Eseguite nella Casa Museo di Mozart due composizioni inedite del genio musicale

L’esibizione di Florian Birsak

A Salisburgo il pianista austriaco Florian Birsak ha eseguito oggi due composizioni inedite opera di Mozart e scoperte solo di recente.

Il concerto, che ha avuto come scenario il Museo, originariamente casa in cui l’artista visse tra il 1773 e il 1780, si è articolato in un concerto per tastiera in sol, della durata di 4 minuti, e un preludio di 60 secondi.

Come il direttore della Fondazione ha fatto notare, i pezzi “sono estremamente complicati e elaborati, quasi come alcuni degli ultimi concerti“.

Gi inediti, ritrovati nell’album della sorella del musicista, sono attribuibili al piccolo Mozart

Le composizioni, eseguite sul fortepiano che fu di proprietà di Mozart, sono state ritrovate nell’album di musica della sorella di Mozart, Nannerl.

Inizialmente ritenute dall’archivio che li conservava, l’International Mozarteum Foundation, opera del padre, sono state da studi successivi riconosciute come opere composte da Mozart all’età di sette o otto anni.
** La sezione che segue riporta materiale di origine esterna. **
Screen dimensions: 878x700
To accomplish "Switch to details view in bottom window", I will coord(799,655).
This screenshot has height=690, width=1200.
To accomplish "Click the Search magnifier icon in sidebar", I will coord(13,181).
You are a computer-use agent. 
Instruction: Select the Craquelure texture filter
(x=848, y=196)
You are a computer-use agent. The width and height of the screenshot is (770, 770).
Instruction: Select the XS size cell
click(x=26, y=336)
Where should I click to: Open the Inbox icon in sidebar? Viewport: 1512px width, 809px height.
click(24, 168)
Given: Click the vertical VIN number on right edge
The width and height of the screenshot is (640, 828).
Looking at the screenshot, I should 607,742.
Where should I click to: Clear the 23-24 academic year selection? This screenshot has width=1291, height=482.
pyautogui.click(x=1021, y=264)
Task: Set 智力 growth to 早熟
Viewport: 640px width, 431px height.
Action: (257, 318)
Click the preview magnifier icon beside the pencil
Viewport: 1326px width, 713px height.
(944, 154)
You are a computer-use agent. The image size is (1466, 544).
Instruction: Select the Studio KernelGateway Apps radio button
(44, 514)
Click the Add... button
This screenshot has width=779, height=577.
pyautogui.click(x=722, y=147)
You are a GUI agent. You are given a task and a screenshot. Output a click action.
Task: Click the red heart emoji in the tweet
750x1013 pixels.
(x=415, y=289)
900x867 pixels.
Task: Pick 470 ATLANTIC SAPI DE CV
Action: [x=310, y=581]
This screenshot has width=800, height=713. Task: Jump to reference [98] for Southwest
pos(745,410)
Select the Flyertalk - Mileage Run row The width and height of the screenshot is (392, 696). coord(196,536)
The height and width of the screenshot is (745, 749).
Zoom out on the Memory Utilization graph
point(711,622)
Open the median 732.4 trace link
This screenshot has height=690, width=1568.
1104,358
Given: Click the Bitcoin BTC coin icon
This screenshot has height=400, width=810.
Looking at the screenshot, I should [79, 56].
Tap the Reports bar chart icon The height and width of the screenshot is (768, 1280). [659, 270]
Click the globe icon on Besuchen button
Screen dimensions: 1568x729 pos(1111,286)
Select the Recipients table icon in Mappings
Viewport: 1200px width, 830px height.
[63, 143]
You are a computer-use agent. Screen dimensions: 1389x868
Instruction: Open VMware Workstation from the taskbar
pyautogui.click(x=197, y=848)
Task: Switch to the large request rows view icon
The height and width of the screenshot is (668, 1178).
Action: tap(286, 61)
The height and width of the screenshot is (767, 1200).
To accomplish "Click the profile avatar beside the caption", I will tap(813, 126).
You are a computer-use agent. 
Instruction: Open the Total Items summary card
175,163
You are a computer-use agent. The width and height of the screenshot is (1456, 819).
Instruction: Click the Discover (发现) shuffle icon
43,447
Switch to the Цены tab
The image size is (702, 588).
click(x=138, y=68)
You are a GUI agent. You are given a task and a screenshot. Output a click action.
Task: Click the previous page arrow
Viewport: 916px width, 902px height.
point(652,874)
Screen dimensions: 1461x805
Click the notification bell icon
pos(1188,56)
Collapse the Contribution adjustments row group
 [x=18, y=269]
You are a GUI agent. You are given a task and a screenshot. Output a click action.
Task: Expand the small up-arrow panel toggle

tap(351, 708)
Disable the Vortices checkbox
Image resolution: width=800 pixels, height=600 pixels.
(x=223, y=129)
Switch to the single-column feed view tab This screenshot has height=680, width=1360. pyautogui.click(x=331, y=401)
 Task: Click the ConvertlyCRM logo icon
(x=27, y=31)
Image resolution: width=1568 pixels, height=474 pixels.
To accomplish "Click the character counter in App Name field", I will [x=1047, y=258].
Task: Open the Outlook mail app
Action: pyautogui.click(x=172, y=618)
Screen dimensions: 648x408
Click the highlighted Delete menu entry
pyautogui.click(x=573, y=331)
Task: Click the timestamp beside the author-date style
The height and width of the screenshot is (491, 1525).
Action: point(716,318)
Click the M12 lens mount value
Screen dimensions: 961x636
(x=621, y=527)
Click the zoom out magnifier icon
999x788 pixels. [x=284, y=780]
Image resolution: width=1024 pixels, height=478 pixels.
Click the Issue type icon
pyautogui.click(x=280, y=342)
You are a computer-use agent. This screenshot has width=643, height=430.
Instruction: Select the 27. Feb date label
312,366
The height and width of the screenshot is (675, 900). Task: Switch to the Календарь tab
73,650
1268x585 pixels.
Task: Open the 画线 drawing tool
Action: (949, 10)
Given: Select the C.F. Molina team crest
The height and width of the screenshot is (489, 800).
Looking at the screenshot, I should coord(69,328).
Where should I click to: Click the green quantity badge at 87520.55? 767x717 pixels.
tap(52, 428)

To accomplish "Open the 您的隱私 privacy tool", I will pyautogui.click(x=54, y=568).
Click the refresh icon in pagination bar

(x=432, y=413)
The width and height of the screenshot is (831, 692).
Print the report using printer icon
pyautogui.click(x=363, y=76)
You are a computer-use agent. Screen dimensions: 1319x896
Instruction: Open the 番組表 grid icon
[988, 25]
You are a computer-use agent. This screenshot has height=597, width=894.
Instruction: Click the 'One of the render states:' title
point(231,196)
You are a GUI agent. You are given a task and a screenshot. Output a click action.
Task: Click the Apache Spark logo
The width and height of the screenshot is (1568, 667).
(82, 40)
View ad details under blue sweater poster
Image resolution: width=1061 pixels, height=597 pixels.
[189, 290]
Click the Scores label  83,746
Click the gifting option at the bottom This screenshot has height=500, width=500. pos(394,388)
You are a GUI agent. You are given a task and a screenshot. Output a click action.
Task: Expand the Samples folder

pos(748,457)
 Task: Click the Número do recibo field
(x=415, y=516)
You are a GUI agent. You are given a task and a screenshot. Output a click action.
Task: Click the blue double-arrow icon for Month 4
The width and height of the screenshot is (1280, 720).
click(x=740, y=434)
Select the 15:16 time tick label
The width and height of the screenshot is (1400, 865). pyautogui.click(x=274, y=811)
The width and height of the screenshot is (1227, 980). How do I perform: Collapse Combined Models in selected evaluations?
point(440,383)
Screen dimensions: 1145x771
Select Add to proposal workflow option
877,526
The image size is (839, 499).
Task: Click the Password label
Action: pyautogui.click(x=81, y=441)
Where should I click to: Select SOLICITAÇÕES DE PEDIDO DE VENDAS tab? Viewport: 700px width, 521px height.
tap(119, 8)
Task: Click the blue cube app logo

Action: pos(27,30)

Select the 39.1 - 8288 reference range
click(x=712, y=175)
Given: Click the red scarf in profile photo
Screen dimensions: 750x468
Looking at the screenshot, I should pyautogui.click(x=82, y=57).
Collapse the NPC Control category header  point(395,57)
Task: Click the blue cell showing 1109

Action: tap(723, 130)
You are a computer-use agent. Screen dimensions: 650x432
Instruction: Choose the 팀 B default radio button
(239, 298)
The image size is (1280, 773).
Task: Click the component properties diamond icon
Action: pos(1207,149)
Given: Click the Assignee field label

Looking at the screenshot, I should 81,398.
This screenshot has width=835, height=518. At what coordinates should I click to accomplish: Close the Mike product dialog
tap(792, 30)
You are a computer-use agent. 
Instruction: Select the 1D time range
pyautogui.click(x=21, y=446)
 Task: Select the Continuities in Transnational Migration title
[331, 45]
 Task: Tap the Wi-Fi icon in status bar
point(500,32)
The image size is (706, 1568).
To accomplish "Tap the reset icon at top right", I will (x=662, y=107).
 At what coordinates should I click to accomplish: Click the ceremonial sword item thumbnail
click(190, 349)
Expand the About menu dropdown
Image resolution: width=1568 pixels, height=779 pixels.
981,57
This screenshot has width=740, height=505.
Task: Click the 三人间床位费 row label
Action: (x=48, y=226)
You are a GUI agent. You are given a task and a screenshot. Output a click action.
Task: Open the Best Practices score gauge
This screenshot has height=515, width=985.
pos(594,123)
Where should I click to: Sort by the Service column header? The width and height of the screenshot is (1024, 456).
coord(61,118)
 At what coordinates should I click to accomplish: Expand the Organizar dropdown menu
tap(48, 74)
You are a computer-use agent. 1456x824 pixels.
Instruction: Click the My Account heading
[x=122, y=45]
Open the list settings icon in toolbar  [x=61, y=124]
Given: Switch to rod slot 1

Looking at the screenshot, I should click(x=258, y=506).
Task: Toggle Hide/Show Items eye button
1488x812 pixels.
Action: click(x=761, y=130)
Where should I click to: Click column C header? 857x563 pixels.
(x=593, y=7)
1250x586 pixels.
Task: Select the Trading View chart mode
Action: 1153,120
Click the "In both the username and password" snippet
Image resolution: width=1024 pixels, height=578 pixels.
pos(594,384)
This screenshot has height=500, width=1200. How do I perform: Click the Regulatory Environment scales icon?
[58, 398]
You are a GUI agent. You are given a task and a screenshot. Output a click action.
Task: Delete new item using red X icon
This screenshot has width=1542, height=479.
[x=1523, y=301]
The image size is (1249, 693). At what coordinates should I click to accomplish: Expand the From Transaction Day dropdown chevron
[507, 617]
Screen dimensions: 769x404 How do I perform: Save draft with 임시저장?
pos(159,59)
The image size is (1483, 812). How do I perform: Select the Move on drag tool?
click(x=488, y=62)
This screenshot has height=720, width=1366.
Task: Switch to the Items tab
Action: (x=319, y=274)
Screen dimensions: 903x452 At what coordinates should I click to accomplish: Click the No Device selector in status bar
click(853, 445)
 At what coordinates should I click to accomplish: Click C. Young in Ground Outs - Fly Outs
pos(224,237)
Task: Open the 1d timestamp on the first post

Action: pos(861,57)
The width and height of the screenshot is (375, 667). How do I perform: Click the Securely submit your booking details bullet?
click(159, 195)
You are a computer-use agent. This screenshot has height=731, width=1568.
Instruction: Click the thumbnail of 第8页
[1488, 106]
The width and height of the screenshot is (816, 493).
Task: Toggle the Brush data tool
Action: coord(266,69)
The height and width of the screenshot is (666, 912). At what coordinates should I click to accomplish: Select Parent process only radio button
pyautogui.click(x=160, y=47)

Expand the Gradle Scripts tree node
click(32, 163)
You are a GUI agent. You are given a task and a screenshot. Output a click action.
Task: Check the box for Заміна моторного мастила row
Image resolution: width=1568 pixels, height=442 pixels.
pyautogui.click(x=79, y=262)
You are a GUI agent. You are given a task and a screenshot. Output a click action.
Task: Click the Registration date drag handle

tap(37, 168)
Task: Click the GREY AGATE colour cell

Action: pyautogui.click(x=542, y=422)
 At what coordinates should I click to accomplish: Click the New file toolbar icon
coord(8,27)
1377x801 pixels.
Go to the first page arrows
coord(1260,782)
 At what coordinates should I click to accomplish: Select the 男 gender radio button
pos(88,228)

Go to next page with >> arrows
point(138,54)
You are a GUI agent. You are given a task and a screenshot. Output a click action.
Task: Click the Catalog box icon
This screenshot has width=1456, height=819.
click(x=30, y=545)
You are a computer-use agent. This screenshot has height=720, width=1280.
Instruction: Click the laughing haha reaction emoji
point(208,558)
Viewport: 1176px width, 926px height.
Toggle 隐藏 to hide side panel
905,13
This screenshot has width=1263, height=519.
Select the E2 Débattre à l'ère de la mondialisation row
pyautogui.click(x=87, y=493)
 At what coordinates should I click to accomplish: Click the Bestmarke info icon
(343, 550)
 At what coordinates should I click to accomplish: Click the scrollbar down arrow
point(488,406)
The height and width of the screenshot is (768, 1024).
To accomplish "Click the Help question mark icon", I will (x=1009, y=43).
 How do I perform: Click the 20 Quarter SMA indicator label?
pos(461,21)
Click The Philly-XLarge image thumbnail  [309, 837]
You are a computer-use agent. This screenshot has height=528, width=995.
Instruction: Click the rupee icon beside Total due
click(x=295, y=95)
Il ricercatore Ulrich Leisinger: il padre di Mozart trascriveva i brani composti dal piccolo Mozart

Come il ricercatore Ulrich Leisinger ha spiegato, entrambi i brani, che sono scritti con la calligrafia del padre di Mozart, sono trascrizioni da lui effettuate dei pezzi che il figlio suonava al piano. Il piccolo Mozart non era, data l’età, in grado di scrivere la musica.
La tesi secondo la quale i brani sono opera del giovane Mozart è avvalorata anche dalla presenza di errori tecnici e passaggi imprecisi che è improbabile possano essere stati compiuti dal genio di Mozart.

Né lo stile compositivo né la calligrafia piena di correzioni frettolose sono compatibili col magistero di Leopold“, ha dichiarato il ricercatore Ulrich Leisinger.